*** Opening of Supplied material ***

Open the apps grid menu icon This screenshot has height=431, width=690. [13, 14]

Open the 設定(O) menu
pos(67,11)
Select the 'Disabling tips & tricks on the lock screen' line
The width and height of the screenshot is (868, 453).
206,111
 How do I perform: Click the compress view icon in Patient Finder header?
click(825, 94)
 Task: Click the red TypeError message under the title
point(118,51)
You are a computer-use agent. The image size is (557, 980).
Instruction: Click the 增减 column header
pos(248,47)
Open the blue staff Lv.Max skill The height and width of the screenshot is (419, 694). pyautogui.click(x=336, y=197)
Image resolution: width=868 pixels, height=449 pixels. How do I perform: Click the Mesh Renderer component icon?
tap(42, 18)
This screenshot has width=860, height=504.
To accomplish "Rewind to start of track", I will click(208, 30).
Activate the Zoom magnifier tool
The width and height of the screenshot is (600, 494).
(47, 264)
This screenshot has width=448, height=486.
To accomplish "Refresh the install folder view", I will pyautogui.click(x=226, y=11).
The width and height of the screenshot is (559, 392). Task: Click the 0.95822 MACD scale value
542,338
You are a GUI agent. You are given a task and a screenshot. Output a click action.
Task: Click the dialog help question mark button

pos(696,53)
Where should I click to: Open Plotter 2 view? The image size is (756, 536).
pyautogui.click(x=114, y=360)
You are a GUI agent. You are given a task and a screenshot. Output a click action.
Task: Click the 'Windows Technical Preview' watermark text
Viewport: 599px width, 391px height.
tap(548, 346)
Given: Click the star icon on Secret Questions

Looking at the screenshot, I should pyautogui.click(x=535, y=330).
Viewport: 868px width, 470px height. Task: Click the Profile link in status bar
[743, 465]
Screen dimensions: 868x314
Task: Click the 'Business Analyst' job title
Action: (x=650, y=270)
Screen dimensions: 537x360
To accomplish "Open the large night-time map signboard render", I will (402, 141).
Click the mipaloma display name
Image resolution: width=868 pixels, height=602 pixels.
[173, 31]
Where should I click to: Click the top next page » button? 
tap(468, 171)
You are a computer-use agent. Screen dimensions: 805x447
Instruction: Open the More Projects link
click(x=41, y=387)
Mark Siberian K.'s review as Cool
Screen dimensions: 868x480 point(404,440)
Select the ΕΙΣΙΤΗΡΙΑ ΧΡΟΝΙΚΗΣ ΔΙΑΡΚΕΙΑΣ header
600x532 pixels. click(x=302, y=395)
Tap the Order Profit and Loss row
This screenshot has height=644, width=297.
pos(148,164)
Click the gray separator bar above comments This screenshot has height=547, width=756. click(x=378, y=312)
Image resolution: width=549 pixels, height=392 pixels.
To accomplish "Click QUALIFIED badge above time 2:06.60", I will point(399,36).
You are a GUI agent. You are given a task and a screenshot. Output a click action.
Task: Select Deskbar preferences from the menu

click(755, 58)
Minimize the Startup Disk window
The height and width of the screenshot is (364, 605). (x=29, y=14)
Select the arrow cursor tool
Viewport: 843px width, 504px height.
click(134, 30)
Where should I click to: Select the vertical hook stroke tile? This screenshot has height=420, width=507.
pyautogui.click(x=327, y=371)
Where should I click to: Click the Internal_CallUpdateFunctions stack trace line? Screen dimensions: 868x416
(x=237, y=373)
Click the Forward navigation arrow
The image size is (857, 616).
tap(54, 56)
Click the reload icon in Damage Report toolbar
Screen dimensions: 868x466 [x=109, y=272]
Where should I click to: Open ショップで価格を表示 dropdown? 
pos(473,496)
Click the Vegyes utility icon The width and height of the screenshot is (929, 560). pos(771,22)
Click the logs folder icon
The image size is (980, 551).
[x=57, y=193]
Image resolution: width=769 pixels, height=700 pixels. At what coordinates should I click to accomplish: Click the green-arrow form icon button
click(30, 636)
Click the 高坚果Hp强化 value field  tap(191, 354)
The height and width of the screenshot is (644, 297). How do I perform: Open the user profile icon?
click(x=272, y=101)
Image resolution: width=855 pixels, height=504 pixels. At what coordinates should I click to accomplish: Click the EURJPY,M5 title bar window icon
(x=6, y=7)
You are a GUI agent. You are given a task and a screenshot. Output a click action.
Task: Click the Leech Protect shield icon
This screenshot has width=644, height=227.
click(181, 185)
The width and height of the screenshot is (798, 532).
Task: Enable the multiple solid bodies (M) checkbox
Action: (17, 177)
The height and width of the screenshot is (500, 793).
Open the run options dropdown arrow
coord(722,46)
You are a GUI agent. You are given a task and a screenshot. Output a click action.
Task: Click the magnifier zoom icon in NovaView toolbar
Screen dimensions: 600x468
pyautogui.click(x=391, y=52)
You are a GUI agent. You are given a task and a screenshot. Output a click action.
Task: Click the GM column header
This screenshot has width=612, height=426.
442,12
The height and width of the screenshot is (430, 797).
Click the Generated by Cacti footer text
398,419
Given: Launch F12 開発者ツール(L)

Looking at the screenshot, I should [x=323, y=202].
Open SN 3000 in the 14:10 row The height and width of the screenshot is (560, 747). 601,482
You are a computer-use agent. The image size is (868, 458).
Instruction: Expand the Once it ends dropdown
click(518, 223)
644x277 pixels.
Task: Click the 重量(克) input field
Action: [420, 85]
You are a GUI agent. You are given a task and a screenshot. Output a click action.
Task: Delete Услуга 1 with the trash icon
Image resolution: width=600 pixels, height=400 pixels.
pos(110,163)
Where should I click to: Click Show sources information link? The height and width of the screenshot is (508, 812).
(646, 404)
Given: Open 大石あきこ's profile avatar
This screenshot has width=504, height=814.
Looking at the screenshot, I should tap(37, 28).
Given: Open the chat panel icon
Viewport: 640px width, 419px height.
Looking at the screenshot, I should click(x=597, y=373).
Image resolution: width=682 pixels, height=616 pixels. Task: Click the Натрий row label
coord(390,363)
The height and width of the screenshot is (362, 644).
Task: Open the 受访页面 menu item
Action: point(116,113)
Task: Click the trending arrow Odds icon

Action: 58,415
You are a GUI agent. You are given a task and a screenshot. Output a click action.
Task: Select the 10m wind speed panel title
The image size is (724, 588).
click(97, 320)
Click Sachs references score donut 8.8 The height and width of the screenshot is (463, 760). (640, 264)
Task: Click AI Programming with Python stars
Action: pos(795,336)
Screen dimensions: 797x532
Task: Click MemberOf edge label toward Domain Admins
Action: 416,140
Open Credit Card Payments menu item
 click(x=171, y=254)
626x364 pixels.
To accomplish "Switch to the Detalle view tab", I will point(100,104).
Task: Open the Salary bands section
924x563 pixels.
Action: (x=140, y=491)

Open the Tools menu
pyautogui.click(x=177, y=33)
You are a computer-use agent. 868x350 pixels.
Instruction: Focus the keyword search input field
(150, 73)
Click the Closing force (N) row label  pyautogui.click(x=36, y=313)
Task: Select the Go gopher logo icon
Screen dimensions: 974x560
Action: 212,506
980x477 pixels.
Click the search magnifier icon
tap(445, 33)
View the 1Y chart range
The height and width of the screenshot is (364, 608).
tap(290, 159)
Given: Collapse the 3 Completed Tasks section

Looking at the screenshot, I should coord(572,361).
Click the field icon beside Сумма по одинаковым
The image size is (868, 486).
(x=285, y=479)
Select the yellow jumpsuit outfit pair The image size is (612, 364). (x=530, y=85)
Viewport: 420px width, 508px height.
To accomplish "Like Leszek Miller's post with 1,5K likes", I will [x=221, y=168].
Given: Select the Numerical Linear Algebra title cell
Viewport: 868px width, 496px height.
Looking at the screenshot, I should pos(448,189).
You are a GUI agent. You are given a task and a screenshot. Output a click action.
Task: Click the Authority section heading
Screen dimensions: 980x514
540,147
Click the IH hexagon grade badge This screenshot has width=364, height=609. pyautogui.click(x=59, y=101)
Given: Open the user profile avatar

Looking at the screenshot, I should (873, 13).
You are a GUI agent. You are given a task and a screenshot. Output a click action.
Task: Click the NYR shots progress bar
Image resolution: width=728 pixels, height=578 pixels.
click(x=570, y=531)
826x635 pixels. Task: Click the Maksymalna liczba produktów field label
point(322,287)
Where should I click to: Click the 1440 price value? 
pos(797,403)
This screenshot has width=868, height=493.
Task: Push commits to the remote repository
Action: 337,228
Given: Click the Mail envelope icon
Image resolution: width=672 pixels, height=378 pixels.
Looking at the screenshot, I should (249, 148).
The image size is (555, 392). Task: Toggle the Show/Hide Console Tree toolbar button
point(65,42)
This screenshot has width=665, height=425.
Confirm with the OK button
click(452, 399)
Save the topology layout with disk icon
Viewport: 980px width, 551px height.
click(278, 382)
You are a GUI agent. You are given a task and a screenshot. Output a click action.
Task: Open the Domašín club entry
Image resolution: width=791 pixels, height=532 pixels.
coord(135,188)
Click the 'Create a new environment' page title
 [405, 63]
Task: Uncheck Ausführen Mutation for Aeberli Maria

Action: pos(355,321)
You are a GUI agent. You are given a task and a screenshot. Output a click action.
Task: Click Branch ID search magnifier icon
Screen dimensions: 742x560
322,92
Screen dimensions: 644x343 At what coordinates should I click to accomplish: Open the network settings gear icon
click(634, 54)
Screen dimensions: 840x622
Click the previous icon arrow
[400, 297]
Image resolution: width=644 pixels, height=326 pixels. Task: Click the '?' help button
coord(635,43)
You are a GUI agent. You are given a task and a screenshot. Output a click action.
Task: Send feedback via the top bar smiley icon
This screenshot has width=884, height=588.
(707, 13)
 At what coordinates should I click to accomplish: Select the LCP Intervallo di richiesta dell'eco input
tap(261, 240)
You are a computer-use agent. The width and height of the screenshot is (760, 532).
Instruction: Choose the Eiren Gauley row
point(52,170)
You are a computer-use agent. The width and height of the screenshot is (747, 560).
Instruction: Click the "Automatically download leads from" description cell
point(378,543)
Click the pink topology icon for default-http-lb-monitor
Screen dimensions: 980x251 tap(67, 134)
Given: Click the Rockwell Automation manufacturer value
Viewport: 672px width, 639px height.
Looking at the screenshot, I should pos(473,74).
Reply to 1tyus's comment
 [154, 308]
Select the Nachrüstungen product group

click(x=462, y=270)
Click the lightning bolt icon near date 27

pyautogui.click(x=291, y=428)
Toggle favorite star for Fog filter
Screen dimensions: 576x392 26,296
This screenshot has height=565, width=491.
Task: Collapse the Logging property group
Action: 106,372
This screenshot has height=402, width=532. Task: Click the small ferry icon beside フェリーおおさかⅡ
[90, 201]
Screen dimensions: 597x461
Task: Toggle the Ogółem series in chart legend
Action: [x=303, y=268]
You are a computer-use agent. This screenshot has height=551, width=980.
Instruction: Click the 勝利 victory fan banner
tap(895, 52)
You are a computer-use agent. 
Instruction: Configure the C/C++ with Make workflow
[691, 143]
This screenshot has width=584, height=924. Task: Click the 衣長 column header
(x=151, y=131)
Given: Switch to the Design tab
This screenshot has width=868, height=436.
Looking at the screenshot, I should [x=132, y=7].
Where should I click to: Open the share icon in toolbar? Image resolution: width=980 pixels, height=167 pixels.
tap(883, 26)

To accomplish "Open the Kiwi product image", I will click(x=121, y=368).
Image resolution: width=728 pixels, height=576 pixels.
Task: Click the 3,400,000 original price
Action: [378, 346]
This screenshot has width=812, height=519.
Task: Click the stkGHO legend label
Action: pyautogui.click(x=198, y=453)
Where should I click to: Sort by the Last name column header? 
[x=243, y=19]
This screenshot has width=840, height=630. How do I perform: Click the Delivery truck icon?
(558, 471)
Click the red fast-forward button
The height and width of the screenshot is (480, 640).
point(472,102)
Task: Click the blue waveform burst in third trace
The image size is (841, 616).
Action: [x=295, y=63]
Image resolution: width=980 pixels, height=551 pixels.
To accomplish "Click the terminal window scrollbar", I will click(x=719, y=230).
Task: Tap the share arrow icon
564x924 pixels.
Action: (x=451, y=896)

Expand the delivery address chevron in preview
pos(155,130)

*** Close of Supplied material ***

About this task: Within the records above, work out on how many lines the string "blue" appears, and give only that number.

Expected answer: 2